### RECORDS FOR THE EXERCISE ###

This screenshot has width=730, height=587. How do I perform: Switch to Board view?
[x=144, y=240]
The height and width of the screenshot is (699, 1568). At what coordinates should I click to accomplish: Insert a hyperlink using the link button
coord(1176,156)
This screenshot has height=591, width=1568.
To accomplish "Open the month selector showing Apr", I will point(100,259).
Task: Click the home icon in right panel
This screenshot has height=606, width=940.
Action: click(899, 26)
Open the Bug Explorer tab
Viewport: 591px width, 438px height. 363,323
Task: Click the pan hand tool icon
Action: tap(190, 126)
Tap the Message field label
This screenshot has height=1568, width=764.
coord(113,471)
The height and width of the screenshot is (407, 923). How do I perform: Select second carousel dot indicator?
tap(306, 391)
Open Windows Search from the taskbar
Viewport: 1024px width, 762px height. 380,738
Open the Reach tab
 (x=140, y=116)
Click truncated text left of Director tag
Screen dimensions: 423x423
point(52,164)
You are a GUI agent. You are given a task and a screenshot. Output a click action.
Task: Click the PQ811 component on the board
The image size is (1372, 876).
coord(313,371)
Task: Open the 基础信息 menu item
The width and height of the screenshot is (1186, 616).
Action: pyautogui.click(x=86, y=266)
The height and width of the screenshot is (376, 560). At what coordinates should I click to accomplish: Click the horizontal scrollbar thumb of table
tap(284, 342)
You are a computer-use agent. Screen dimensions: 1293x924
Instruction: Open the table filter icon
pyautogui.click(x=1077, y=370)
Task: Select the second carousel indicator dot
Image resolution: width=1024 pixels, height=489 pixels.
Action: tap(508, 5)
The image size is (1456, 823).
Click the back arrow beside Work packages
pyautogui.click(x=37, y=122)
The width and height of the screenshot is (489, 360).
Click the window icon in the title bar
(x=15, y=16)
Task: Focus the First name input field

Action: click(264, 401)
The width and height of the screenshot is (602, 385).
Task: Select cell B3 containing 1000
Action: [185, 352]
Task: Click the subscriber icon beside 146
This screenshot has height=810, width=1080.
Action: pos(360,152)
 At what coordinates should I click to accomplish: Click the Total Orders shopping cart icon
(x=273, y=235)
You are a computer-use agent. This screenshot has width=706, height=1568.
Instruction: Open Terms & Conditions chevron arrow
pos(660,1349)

###

> [TASK REQUIREMENTS]: Count up the lines of the listing where "computer" occurs, and answer with that number only.

> [RESPONSE FOR THIS EXERCISE]: 2